Jacques Hétu

From Wind Repertory Project
Jacques Hétu

Biography

Jacques Hétu (8 August 1938, Trois-Rivières, Quebec – 9 February 2010, St-Hippolyte, Quebec) was a French Canadian composer.

Hétu began his musical studies at the University of Ottawa where he also studied Gregorian chant with Father Jules Martel. He continued his training at the Conservatoire de Musique du Québec à Montréal from 1956 to 1961, where his courses included composition and counterpoint with Clermont Pépin, harmony with Isabelle Delorme and fugue with Jean Papineau-Couture. In the summer of 1959, he enrolled in Lukas Foss’s composition course at the Berkshire Music Centre at Tanglewood, Massachusetts. Thanks to the Prix d’Europe, the Quebec Music Festivals Prize and a Canada Council grant, the young artist left for Paris in 1961 to study composition with Henri Dutilleux at the École normale de musique (1961-63) and analysis with Olivier Messiaen at the Conservatoire de Paris (1962-63). Those very fruitful years of learning enabled him to refine his writing techniques and produced several works including two symphonies, a Prélude for orchestra, Op. 5, and a Trio for flute, oboe and harpsichord, Op.3 no.2.

In 1963, Jacques Hétu returned to Canada and embarked on his teaching career at the Université Laval (1963-77), where he taught courses in music literature, analysis, orchestration and composition. He began teaching music analysis at the Université du Québec à Montréal in 1979 and also became the director of its music department from 1980 to 1982 and from 1986 to 1988. In both 1972 and 1978, Hétu was also invited to teach composition courses at the Université de Montréal.

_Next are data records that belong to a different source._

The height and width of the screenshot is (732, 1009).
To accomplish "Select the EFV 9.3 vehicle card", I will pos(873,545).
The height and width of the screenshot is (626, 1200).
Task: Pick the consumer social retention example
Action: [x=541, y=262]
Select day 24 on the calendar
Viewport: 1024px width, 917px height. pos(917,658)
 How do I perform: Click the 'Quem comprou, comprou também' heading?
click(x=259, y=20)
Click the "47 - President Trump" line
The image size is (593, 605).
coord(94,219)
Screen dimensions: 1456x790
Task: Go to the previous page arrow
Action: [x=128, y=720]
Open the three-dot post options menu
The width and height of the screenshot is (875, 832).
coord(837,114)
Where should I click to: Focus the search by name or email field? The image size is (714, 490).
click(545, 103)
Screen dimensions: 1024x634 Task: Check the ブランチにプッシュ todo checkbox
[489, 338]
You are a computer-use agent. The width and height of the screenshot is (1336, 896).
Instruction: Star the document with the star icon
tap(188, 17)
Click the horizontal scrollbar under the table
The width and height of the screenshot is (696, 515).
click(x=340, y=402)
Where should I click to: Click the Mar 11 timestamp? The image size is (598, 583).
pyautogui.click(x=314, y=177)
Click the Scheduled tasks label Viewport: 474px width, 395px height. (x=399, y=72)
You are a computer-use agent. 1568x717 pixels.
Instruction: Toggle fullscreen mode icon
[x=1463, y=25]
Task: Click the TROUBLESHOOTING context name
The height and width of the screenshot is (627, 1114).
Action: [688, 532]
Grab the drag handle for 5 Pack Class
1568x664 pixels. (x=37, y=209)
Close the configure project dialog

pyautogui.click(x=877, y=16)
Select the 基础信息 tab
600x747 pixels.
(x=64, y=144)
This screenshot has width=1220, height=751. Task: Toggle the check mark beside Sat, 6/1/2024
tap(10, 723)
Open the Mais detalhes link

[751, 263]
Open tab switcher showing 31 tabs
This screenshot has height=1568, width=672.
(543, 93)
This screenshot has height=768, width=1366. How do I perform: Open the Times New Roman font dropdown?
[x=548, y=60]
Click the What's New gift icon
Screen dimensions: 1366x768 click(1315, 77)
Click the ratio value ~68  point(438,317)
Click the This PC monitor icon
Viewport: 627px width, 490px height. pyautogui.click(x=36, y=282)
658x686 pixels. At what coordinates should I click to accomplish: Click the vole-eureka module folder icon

A world-reputed artistic talent, Hétu was commissioned to compose numerous works throughout Canada. In 1990, the composer accompanied Pinchas Zukerman and The National Arts Centre Orchestra on a major European tour during which they performed his Symphony No. 3 and Antinomie. He was nominated for a 1989 Juno Award in the Best Classical Composition category. In 1989, he was made a Fellow of the Royal Society of Canada and in 2001 he was made an Officer of the Order of Canada.